O único emprego confirmado contra Sebastopol
Em termos técnicos, o armamento utilizava projéteis perfurantes destinados a concreto reforçado ou munições explosivas comuns para alto impacto. Embora versões populares da história sugiram uma capacidade destrutiva universalmente aplicável ao canhão Dora, sua operação dependia criticamente não só de cálculos precisos e reconhecimento avançado quanto de trilhos posicionados corretamente em alvos fixos — condições muito diferentes das exigidas por um cenário de guerra móvel rápida.
Foi no cerco às fortificações soviéticas de Sebastopol, na Crimeia, que Schwerer Gustav entrou oficialmente em ação pela primeira vez, durante 19A cidade era protegida por baterias costeiras robustas, bunkers subterrâneos ou depósitos igualmente blindados com concreto maciço e rocha natural.
O relato confirma o disparo do artilharia diversas vezes contra objetivos selecionado alemãomente; este é seu único emprego comprovadamente registrado até hoje. Apesar dos relatos alemães sobre a destruição total deste forte específico — incluindo um depósito subterranário —, descrições posteriores desses eventos são difíceis de comprovar independentemente no contexto histórico mais amplo da região que sofreu ataques massivos em diferentes frentes militares simultaneamente na época.
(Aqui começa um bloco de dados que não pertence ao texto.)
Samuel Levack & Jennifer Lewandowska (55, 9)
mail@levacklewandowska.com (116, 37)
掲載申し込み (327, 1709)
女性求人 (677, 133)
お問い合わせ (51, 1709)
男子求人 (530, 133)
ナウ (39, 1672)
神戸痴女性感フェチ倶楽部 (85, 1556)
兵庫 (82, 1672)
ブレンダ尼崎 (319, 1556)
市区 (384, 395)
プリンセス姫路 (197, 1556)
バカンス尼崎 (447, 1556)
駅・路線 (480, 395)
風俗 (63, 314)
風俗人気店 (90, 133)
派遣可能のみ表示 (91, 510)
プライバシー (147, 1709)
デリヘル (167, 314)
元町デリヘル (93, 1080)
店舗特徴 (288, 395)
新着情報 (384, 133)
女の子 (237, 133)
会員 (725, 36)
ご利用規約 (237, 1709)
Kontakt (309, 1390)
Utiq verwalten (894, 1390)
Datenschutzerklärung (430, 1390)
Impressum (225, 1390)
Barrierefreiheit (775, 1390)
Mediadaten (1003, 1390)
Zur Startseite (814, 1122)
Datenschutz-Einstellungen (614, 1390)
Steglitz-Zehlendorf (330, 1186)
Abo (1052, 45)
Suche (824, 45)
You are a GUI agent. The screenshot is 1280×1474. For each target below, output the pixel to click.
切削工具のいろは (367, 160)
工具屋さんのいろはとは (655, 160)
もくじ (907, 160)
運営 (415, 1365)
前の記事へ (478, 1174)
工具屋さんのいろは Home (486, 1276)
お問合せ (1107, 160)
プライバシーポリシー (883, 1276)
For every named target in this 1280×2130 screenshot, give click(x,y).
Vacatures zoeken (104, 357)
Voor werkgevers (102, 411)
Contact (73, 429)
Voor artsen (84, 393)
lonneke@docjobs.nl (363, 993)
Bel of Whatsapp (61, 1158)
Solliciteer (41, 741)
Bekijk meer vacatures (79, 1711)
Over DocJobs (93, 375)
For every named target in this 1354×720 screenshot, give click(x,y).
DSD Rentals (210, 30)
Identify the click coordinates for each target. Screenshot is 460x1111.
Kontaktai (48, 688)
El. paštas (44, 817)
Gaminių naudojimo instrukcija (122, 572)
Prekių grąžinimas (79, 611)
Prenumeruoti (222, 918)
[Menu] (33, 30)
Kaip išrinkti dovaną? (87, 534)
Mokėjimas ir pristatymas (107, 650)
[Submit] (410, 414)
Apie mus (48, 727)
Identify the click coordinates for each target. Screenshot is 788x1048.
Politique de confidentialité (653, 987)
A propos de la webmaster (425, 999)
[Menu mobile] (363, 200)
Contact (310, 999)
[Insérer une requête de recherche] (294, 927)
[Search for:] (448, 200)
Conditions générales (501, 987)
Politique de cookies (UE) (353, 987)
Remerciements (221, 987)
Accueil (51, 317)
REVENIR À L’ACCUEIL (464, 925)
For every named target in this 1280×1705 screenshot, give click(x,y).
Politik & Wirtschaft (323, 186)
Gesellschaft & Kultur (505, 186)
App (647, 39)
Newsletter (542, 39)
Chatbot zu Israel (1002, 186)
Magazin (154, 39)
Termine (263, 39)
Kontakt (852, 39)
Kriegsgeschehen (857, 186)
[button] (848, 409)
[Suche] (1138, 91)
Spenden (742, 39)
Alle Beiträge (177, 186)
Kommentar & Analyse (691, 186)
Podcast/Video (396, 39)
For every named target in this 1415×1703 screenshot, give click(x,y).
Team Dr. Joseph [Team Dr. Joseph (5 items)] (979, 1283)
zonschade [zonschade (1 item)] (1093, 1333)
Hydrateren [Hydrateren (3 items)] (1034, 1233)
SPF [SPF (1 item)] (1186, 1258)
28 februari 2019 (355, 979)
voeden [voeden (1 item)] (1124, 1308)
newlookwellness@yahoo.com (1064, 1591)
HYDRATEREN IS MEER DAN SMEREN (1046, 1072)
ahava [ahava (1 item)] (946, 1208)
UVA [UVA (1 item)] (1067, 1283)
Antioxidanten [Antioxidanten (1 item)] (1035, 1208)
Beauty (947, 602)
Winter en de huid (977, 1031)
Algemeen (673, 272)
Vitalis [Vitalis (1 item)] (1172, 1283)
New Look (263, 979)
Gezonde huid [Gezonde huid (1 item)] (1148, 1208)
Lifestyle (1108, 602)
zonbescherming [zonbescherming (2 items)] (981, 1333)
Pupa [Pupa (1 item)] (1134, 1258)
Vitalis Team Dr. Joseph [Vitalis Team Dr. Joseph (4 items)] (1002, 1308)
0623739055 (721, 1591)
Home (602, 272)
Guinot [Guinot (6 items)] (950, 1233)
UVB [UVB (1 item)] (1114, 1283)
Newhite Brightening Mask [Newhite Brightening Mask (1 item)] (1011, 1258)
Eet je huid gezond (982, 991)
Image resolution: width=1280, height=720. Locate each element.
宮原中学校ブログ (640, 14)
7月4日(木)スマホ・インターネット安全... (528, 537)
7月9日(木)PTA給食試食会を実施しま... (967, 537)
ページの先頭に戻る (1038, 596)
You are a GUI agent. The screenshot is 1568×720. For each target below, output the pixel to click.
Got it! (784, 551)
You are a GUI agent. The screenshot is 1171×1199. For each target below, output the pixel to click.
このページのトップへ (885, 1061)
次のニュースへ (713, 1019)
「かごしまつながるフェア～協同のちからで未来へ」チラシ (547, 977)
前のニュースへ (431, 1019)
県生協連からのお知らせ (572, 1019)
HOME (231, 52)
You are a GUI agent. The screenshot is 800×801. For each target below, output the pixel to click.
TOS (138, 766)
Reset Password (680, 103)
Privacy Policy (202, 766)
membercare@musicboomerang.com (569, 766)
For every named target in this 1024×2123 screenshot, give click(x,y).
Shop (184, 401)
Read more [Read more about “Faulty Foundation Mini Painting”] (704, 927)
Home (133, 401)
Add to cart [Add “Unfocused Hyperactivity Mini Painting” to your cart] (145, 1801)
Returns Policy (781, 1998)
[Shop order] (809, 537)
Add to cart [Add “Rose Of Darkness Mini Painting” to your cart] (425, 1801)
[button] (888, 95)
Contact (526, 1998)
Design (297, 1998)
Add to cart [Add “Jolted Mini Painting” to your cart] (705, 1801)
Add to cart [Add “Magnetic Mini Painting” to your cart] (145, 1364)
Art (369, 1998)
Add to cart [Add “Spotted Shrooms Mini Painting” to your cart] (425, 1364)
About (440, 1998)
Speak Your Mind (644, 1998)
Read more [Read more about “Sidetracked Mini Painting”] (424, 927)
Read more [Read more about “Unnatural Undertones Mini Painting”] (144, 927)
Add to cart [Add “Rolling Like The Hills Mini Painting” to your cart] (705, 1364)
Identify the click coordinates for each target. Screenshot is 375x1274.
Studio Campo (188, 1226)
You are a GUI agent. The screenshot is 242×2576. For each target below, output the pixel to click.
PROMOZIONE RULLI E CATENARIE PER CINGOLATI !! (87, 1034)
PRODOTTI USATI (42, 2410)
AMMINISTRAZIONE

O canhão foi retirado após Sebastopol sem nunca ter participação confirmada em outra batalha, sendo as peças construídas posteriormente danificadas para evitar sua captura pelas forças aliades. Hoje ele permanece como símbolo do poder tecnológico extremo criado com o objetivo principal de impressionar e destruir grandes alvos fixos.
Legado: Gigantismo versus eficiência militar
A história deste armamento ensina sobre um ponto crucial dos conflitos modernos: a dimensão colossal não garante automaticamente uma superioridade ou eficácia tática no campo de combate real. Hoje, os restos da máquina são preservados por instituições militares ao redor do mundo; em especial, projéteis foram encontrados pelos aliados após as derrotas alemãs na Europa.
Autor(a):
Marcos Oliveira
Marcos Oliveira é um veterano na cobertura política, com mais de 15 anos de atuação em veículos renomados. Formado pela Universidade de Brasília, ele se especializou em análise política e jornalismo investigativo. Marcos é reconhecido por suas reportagens incisivas e comprometidas com a verdade.